The University of Toronto and the University of Cape Town are jointly hosting a major science conference, “Fundamental Physics with the Square Kilometre Array”, to be held in Mauritius over May 1-5, 2017. The purpose of this meeting is to engage the theoretical physics (as opposed to astrophysics) community in the science case and design considerations for the full array (further details).

The SKA project maintains 11 international science working groups and another 2 focus groups. Membership of science working groups and focus groups is open to all qualified astronomers. If you are interested in joining one of these groups, please contact Bryan Gaensler (bgaensler@dunlap.utoronto.ca).

The 2016 SKA Engineering meeting was held in Stellenbosch in October 2016. Twelve Canadians attended, representing NRC, CADC, and MDA. The 2016 SKA Science meeting was held in Goa in November 2016. Six Canadians attended, representing Toronto, NRC, McGill ,and Calgary. The 2017 SKA Engineering meeting will be held in Rotterdam in June 2017.

CFI Proposal on Radio Astronomy Data Services

A $9.4M funding proposal has now been submitted to the 2017 round of the CFI Innovation Fund program, with the goal of developing the tools and infrastructure needed to support a Canadian SKA Data Centre. The proposal is entitled “Unlocking the Radio Sky with Next-Generation Survey Astronomy”, and is a partnership between U. Toronto (lead), U. Alberta, UBC, U. Manitoba, Queen’s U., McGill U., CADC and NRAO, along with selected other international collaborators. If successful, the proposal will fund 14 staff and $3.6M of equipment over five years, through which the proposing team will derive and archive advanced data products for major new surveys with the VLA, CHIME and ASKAP. Results are expected in around June 2017.

• [Provided material]:
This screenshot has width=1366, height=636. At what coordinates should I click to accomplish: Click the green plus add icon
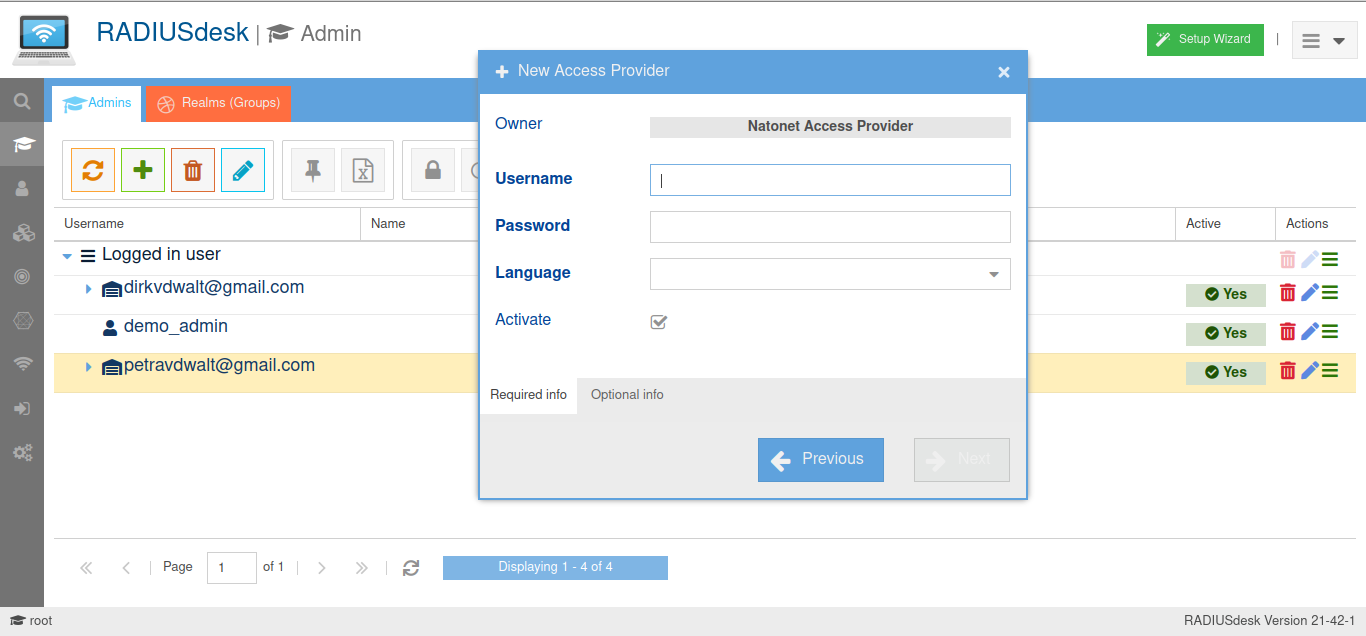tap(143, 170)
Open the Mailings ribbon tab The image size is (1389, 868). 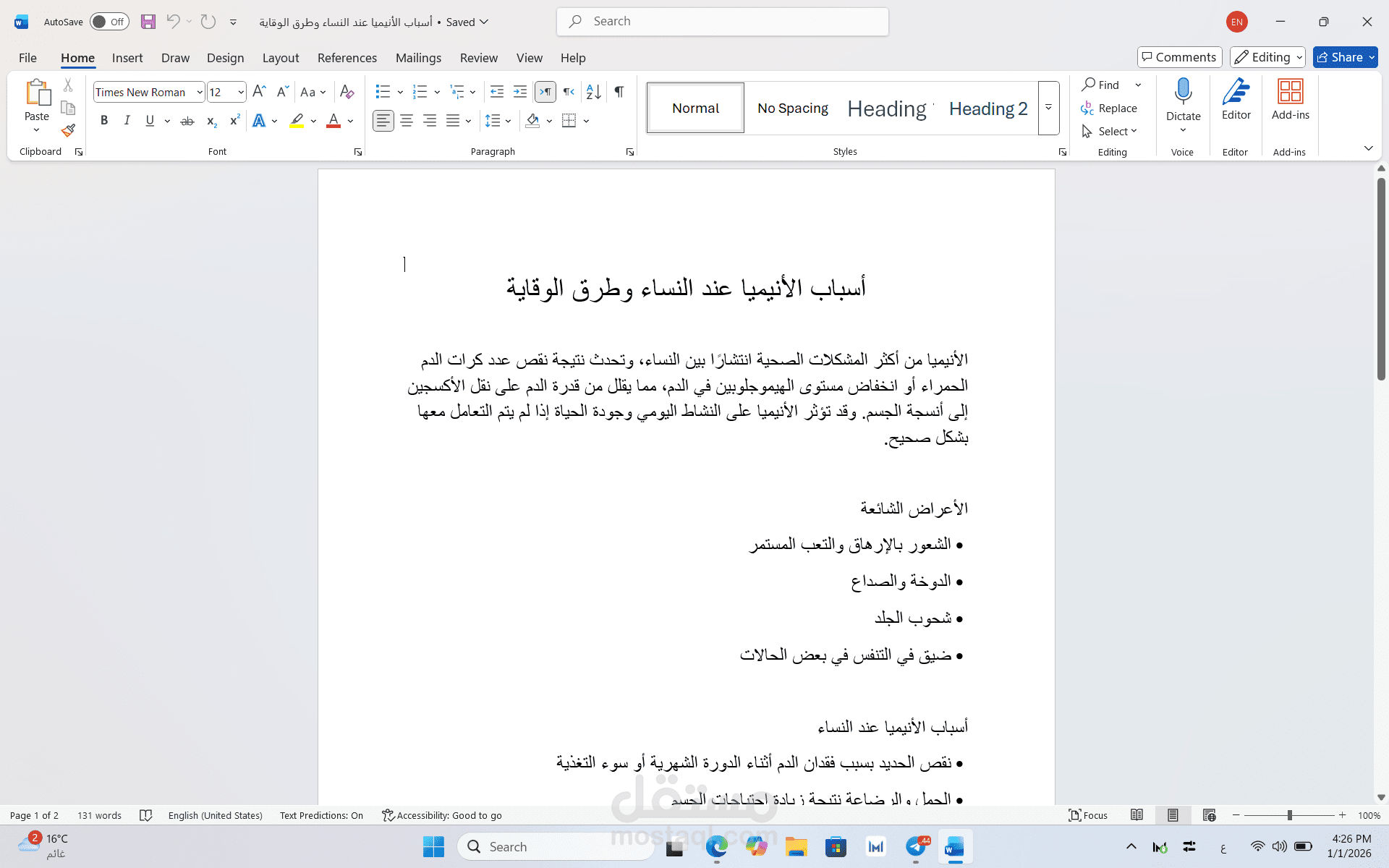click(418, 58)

• [Exercise]: Reproduce, word for word, the stretch of the SKA update from "The SKA project" through "Bryan Gaensler (bgaensler@dunlap.utoronto.ca).".

• [Finished answer]:
The SKA project maintains 11 international science working groups and another 2 focus groups. Membership of science working groups and focus groups is open to all qualified astronomers. If you are interested in joining one of these groups, please contact Bryan Gaensler (bgaensler@dunlap.utoronto.ca).